Noonan and Ignatius on the Inauguration

Following Paul Gigot’s thoughts in this post from yesterday, Peggy Noonan writes this Opinion Journal op-ed today regarding President Bush’s Inaugural speech, in which she observes the following:

There were moments of eloquence: “America will not pretend that jailed dissidents prefer their chains, or that women welcome humiliation and servitude, or that any human being aspires to live at the mercy of bullies.” “We do not accept the existence of permanent tyranny because we do not accept the possibility of permanent slavery.” And, to the young people of our country, “You have seen that life is fragile, and evil is real, and courage triumphs.” They have, since 9/11, seen exactly that.
And yet such promising moments were followed by this, the ending of the speech. “Renewed in our strength — tested, but not weary — we are ready for the greatest achievements in the history of freedom.”
This is — how else to put it? — over the top.

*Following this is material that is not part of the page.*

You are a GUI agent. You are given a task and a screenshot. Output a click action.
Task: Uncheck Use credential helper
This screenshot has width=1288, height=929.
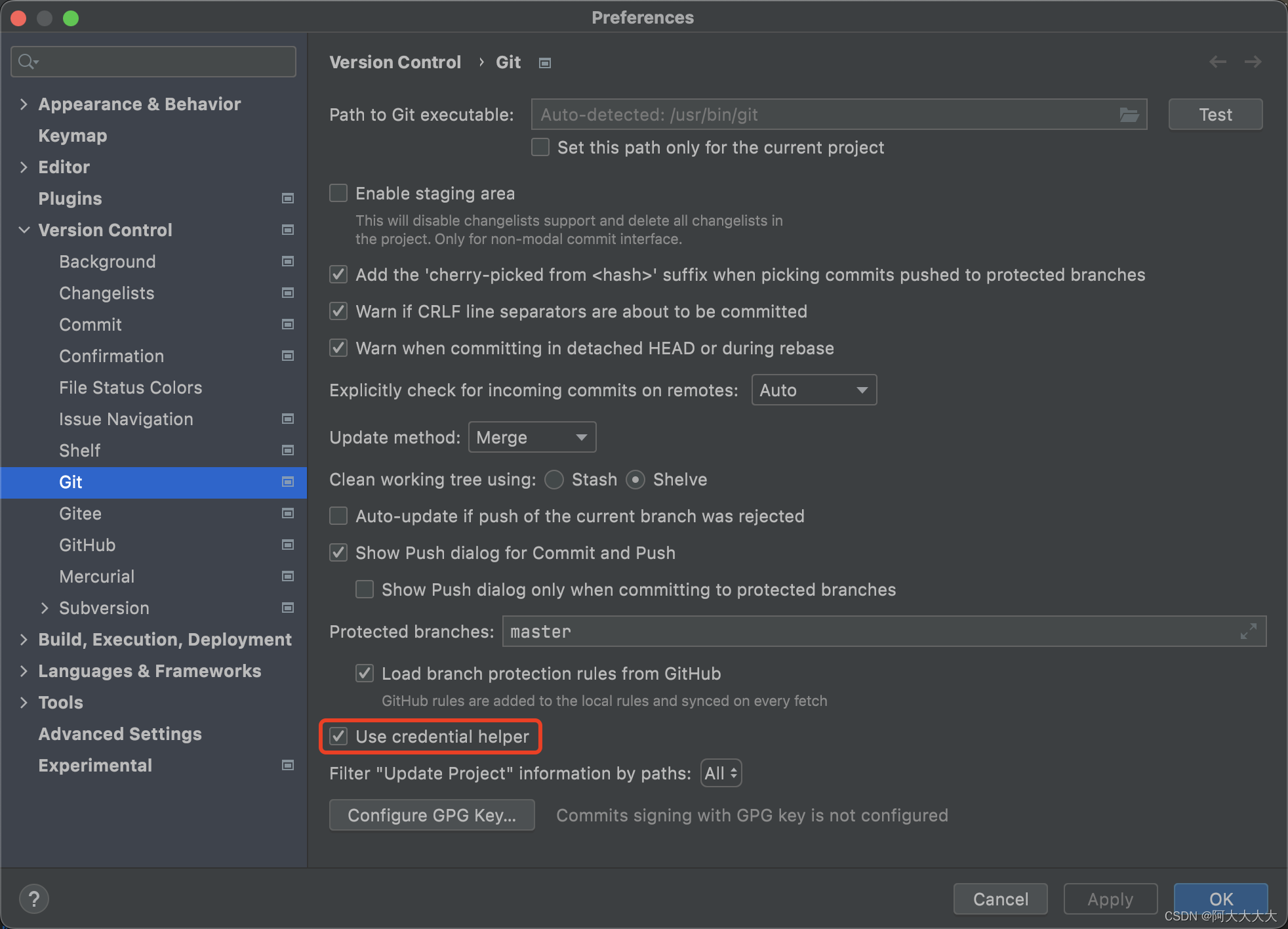coord(338,736)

It is the kind of sentence that makes you wonder if this White House did not, in the preparation period, have a case of what I have called in the past “mission inebriation.” A sense that there are few legitimate boundaries to the desires born in the goodness of their good hearts.
One wonders if they shouldn’t ease up, calm down, breathe deep, get more securely grounded. The most moving speeches summon us to the cause of what is actually possible. Perfection in the life of man on earth is not.

Along the same lines, David Ignatius of the Washington Post observes in this op-ed:

The late congressman Phil Burton of California used to say that government officials got in trouble when they began to believe that all the show and pomp of Washington was “for real.” By that, he meant that officials were led astray when they began to think it was about themselves and their party rather than the nation. That delusion is especially easy in a second term, after four years in the adulatory echo chamber of the capital. Just ask survivors of the Nixon administration.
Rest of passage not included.